--- Source data ---

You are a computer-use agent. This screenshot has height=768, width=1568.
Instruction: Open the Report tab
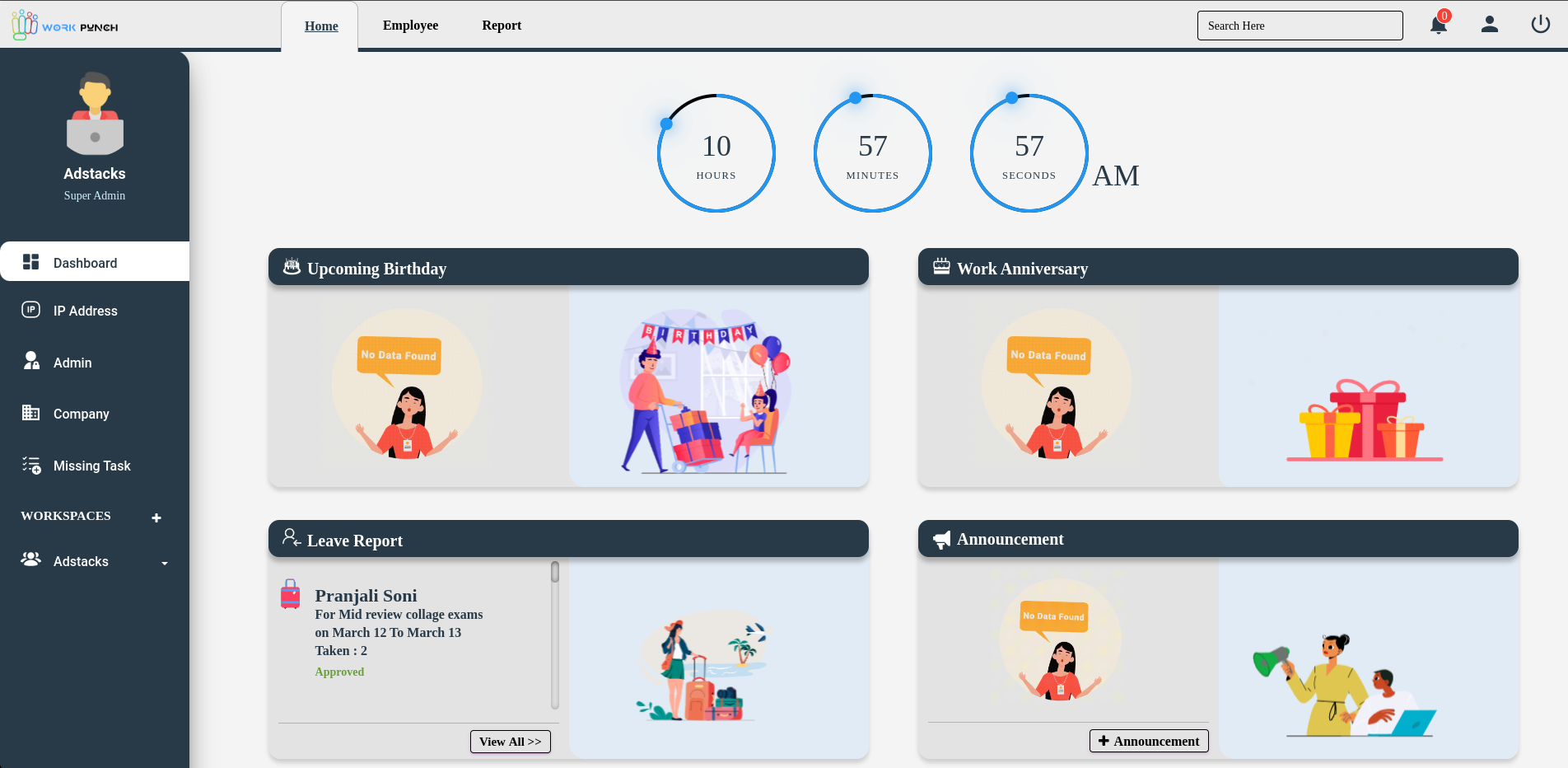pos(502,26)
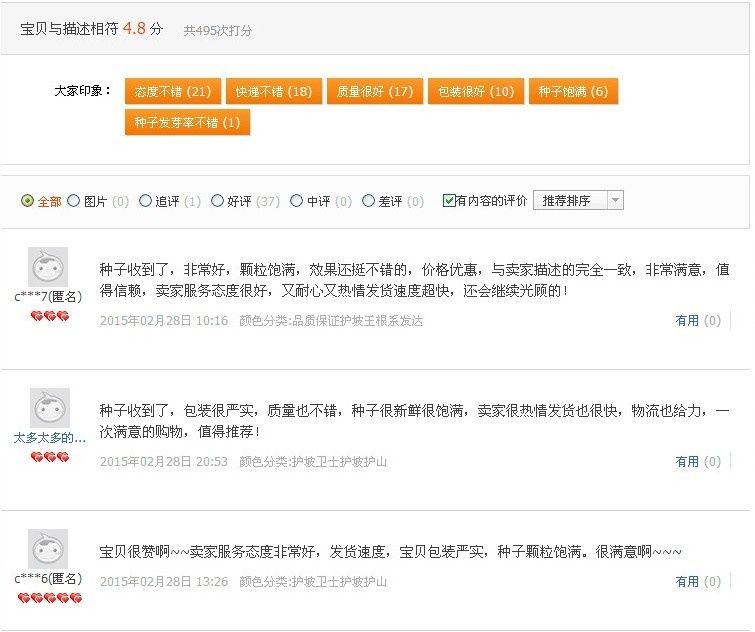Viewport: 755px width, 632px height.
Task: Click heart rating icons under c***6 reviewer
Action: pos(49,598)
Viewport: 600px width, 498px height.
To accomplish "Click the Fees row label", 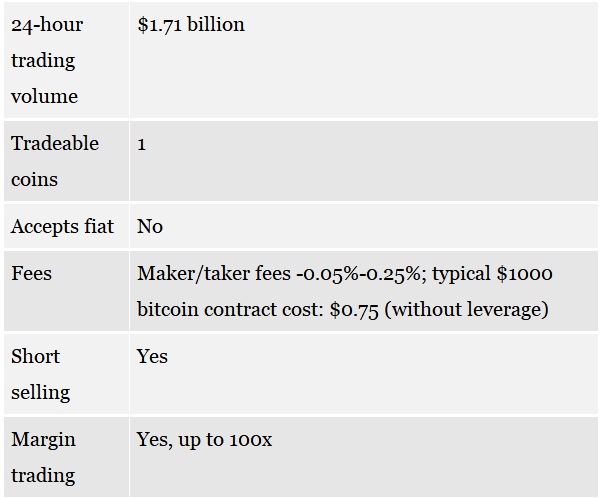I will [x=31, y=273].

---
--- Source data ---

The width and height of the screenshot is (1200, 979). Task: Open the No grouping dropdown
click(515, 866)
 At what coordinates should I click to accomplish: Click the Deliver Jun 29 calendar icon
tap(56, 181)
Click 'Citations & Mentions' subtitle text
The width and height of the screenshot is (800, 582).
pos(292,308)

---
--- Source data ---

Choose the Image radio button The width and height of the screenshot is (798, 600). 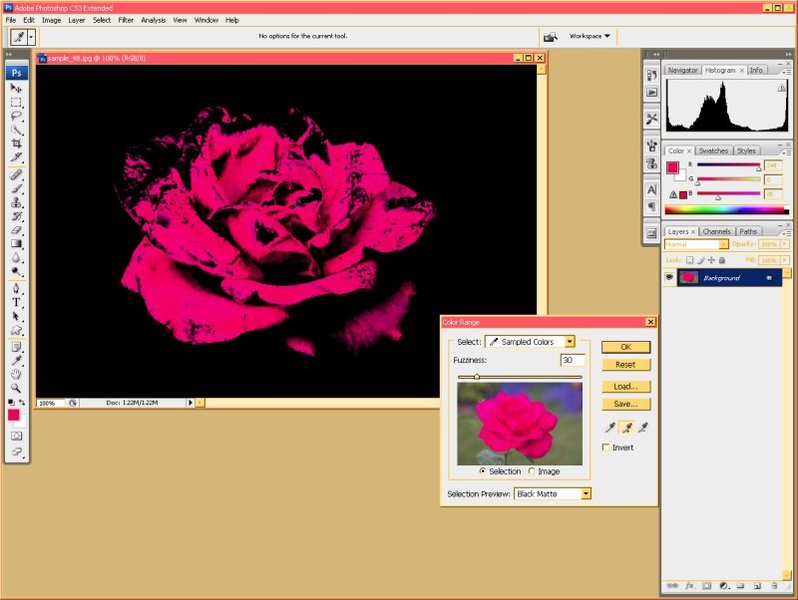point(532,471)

---

▸ Task to complete: Once the line with "You are a computer-use" is found above, transcribe each line from it through the line with "Viewport: 600px width, 498px height.", exactly, and omit the pictures.

▸ Result for this exercise:
You are a computer-use agent. This screenshot has height=768, width=1568.
Instruction: Open the Report tab
pos(502,26)
Viewport: 755px width, 632px height.
Task: Click heart rating icons under c***6 reviewer
Action: pos(49,598)
Viewport: 600px width, 498px height.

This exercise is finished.